裁判員法の施行
2009年 05月 21日
しかし、5年間も準備期間があり、法務省や最高裁が懸命に旗を振って宣伝と普及に努力したにもかかわらず、裁判員として参加することになっている一般市民の関心はきわめて低く、当局者もどうなるのかやって見なければわからないといいつつ、ともかくも施行されるというきわめて異例な出発となりました。

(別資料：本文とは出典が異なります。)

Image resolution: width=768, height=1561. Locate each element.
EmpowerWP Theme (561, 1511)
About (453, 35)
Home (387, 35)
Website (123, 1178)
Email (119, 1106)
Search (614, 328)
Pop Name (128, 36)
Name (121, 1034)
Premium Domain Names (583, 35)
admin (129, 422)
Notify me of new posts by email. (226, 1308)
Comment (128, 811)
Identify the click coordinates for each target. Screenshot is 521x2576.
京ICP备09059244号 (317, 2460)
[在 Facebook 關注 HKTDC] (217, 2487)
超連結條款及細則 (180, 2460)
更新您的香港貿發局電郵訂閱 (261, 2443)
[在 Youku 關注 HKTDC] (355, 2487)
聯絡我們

その最大の原因は、法務省も最高裁も、現在の「裁判官裁判」とそれを支える検察と警察の捜査活動を基本的に妥当なものであると評価した上で、これに市民が参加することで刑事司法に対する国民の信頼が得られるというのみで、現状への自己批判が全く見られないところにあります。最高裁は最初から「陪審制」には批判的であり、法務省も「代用監獄」における密室取調べを改革する意思を全く持ち合わせていないのが現実です。したがって、新しい裁判員法が「冤罪の防止」を目的とするとはいっさい公言されていないことを見抜く必要があります。
その証拠に、裁判員法に対する批判(裁判員の守秘義務、取調べ全過程の録画、公判前手続の公開など)には一切耳をかさず、むしろ法相は死刑制度によって社会の秩序が保たれていると公言し、裁判員による死刑判決の悩みにも理解を示そうとしないのです。
新聞も、リベラルな「韓国の国民参与法」に触れてはいますが、これに倣えと直言する姿勢は見られず、部分的な問題を指摘して次の改革を要望するにとどまっています(朝日5日21日社説)。まして、「お上任せ」の裁判から脱却などというのは論外でしょう(毎日5月21日社説)。